M. Arifin menjelaskan bahwa dalam ajaran Islam diperbolehkan seorang istri menggugat suami. Menurutnya dalam sebuah riwayat pernah terjadi di zaman Rasulullah saw seorang perempuan mengadukan masalah rumah tangganya kepada Rasul. Perempuan itu cerita bahwa ia khawatir tidak bisa menjalankan ibadah dengan baik bila terus bersama suaminya sekarang.
“Rupanya si suami ini mungkin termasuk orang yang agamanya kurang baik. Kemudian Rasulullah bertanya kepada perempuan, bersediakah kalau disuruh mengembalikan mahar yang sudah dibayarkan suami. Setelah bersedia, Rasulullah saw kemudian meutuskan cerai pasangan tersebut,” terang Arifin menjelaskan.
Dalam konteks ini bisa dipahami bahwa seorang istri bisa mengajukan gugatan cerai kepada pengadilan. Yang pada zaman Rasulullah, beliaulah yang menjadi pemutus perkara. Untuk saat ini di Indonesia konteksnya adalah pengadilan agama.

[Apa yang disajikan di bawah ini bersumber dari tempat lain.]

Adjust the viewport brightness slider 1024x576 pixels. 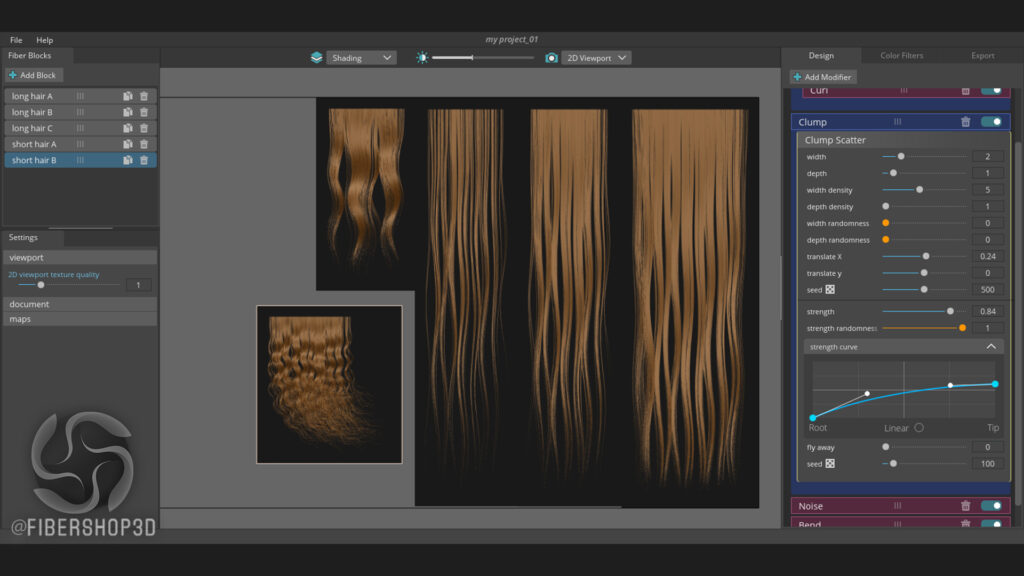(x=483, y=57)
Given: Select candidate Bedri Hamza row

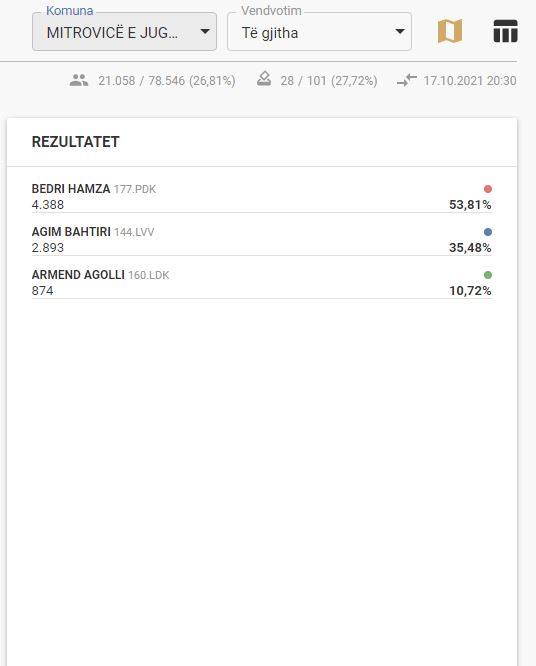Looking at the screenshot, I should pyautogui.click(x=262, y=197).
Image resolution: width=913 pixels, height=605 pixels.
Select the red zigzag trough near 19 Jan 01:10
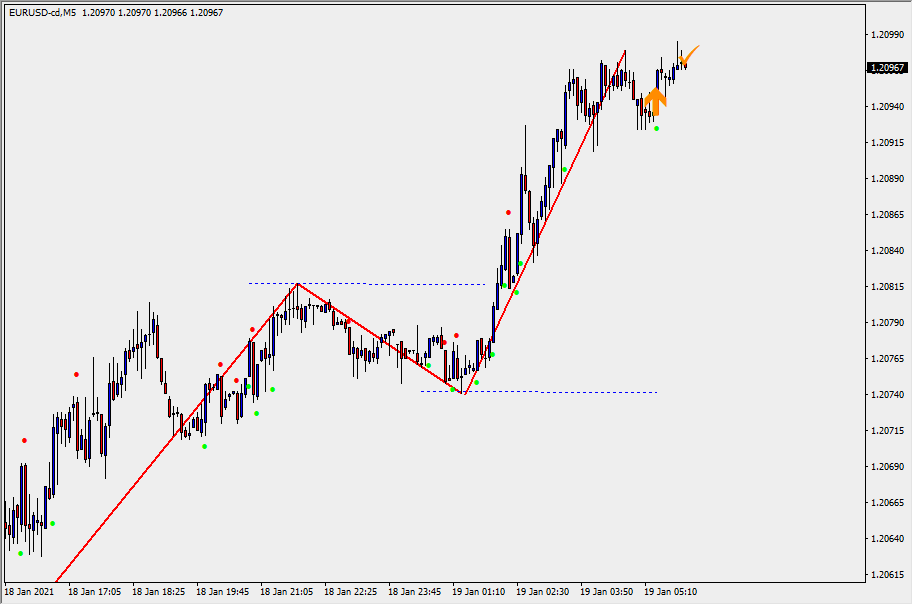pos(464,393)
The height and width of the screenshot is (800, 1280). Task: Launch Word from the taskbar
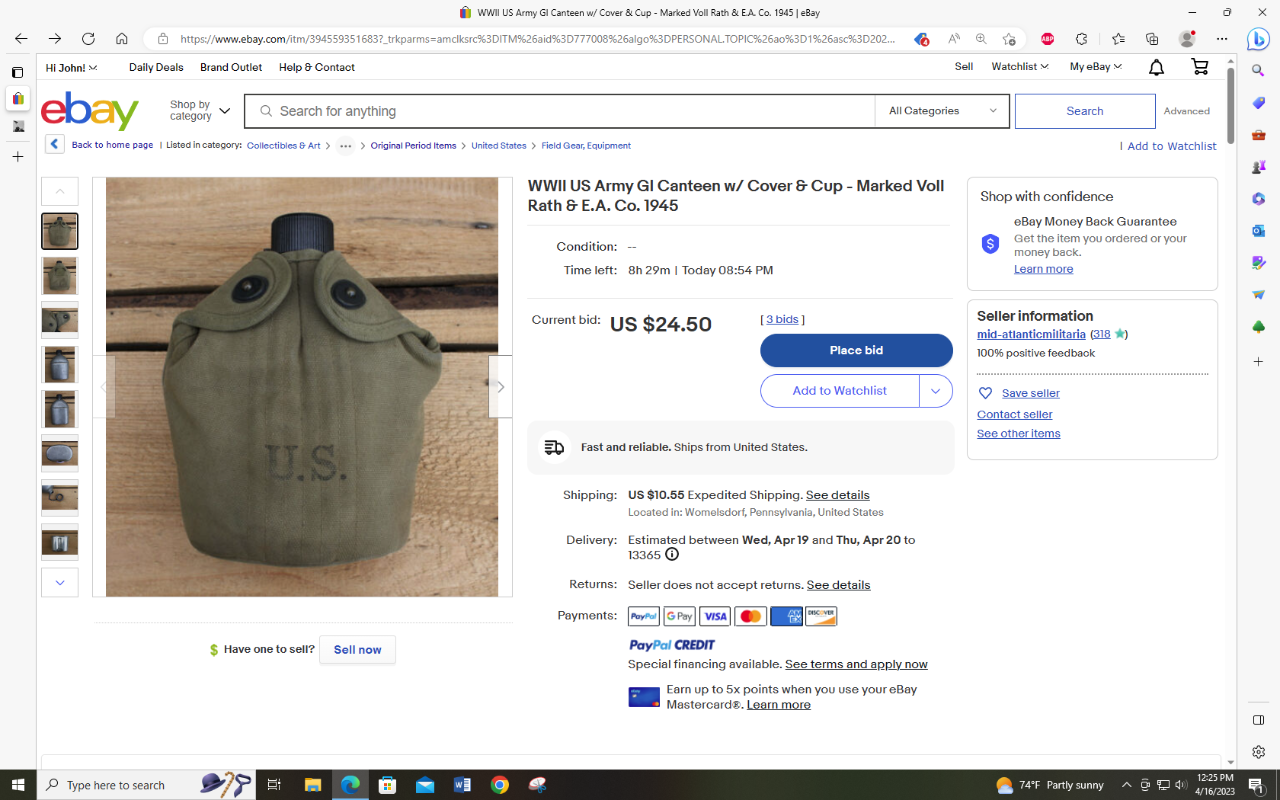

Dari sisi hukum positif, menurut Sutejo, diatur dalam UU No. 7 Tahun 1989 tentang Peradilan Agama bahwa gugatan ke pengadilan dapat dibedakan menjadi dua: talak cerai dan gugatan perceraian. Untuk suami disebut permohonan talak sedang untuk istri disebut gugatan perceraian.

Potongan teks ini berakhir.